Dos vicepresidentas para obscurecer

El Gobierno apenas lleva un mes en activo aunque parece que ha pasado mucho más tiempo y empieza a asentarse la idea de que van a durar aunque no sea por sus propios méritos. A lo largo de estas semanas la presencia gubernamental en los medios ha sido abrumadora, todo el equipo (con algunas prudentes excepciones) ha dedicado tiempo para cubrir toda la parrilla de los medios, televisión radio y diarios influyentes. El Presidente ha sido el que menos se ha expuesto, dedicado a construir el castillo presidencial del que se ha rodeado.

El papel de la Presidencia del Gobierno (que suena por encima de primer ministro) se ha rediseñado a fondo para definir un sistema presidencialista a la americana o a la francesa. El Presidente acumula poder como ningún otro lo hizo antes, y la creación de ¡cuatro! Vicepresidencias sectoriales para coordinar parece más un guiño para distraer que otra cosa.

Este fin de semana dos vicepresidentas, la primera y la económica, han aparecido en El País y La Vanguardia (no es casualidad) para exponer la nueva política de este gobierno inédito, progresista y de doble coalición (una de gobierno y otra de investidura). Lo llamativo de ambas entrevistas es que no aclaran casi nada, divagan sin concretar y reiteran tópicos manidos sin contenido.

De la entrevista a Carmen Calvo (firmada por la directora del diario, que siempre es indicador de relevancia) queda claro que el Partido Popular es culpable de casi todo, especialmente del embrollo catalán. De la entrevista a Nadia Calviño también queda claro que ella está por la ortodoxia europea pero que los números, los datos del Presupuesto van por otro lado, de manera que habrá que modificar la posición de la Unión. Para la señora Calviño todo va bien aunque no se cumplen las previsiones ni se alcanzar los objetivos.

Titular ambas entrevistas no era fácil, entre otras razones porque aportan muy poco y no es culpa de los entrevistadores que han preguntado con tino. Que la ortodoxa Calviño diga que el pacto de estabilidad no se ajusta a la realidad española  es curioso, supone una quiebra del discurso oficial. Todo lo demás es reiterar los argumentos y tópicos habituales con el matiz de que los nuevos impuestos (tecnológicas y financieras) están afectados por los trabajos de la OCDE en este sentido que vienen de atrás y que están en la recta final.

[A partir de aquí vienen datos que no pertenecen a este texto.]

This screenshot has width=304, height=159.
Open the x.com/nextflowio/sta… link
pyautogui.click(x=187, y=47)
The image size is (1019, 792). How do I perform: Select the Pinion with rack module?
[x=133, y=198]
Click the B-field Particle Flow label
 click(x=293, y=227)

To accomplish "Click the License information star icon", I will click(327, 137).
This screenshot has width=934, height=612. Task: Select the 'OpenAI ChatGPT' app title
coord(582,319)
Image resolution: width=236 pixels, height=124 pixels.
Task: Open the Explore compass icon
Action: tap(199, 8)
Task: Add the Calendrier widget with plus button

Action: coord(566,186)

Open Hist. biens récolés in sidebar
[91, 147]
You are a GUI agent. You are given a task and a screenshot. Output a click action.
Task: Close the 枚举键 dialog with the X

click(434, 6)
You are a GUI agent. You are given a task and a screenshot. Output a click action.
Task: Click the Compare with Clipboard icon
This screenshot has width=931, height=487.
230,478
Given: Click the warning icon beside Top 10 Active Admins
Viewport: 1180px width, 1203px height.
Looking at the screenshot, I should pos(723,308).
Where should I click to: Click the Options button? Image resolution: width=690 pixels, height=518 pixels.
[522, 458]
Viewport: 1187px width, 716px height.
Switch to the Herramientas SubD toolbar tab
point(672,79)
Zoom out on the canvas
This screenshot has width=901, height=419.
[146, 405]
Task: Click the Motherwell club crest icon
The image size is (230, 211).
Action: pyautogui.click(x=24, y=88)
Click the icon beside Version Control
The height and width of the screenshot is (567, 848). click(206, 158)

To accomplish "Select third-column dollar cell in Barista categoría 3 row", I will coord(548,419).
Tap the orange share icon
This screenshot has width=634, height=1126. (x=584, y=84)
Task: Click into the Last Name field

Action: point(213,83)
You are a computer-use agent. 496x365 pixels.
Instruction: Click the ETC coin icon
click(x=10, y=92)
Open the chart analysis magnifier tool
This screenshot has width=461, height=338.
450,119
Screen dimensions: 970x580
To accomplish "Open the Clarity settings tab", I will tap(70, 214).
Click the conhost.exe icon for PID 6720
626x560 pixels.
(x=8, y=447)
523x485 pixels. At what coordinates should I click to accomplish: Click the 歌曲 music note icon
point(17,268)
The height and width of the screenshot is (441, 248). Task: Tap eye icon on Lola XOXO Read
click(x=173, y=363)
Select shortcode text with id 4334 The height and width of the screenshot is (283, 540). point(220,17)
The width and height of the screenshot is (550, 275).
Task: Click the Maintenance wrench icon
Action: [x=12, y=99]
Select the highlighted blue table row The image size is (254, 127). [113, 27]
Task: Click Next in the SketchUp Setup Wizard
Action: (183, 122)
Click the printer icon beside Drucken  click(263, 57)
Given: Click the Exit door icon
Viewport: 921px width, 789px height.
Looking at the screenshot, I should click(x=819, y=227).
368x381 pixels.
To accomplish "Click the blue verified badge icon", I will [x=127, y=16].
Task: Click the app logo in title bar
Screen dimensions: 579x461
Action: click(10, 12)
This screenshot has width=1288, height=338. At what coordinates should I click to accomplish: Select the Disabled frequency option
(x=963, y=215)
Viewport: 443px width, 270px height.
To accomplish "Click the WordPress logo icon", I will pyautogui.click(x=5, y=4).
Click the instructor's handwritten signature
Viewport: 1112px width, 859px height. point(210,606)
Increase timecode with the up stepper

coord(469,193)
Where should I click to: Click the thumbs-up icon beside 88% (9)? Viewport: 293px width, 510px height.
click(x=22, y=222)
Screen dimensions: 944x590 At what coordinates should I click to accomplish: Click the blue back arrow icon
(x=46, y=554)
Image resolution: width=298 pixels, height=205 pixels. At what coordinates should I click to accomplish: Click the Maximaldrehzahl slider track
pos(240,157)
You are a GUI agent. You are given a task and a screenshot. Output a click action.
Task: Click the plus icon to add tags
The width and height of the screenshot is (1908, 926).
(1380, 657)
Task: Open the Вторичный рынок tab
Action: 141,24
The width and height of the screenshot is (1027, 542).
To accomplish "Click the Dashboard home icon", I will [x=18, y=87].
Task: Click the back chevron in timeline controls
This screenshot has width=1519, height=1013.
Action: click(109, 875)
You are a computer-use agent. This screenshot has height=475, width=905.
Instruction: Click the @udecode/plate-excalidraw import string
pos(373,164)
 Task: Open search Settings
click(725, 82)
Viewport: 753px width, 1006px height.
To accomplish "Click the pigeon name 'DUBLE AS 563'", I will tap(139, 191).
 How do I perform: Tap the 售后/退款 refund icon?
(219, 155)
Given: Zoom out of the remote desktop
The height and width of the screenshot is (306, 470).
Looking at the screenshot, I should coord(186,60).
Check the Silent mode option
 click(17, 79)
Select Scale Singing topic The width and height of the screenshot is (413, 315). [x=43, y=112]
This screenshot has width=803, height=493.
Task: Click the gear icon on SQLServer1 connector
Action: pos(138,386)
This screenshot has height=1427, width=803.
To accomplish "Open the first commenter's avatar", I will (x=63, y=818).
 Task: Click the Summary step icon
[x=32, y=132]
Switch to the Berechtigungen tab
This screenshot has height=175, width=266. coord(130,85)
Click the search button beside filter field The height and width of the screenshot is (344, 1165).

Lo de Carmen Calvo es más pinturero, cuando desde ámbitos cercanos al Gobierno apuntan que los nuevos Presupuestos han entrado en vía muerta hasta después de las elecciones catalanas que se celebrarán este año algún día, la vicepresidenta sostiene que hay que separar ambos problemas. ¿Cómo? ¿Quién? ¿Cuándo?  El resto de la entrevista discurre por el argumentario reiterado durante las últimas semanas. Da la impresión de que el Gobierno trata de ocupar espacio en los medios, ahogar el debate. En resumen dos entrevistas que debían ser para iluminar pero que, como ironizaba Eugenio D´Ors, consiguen obscurecer.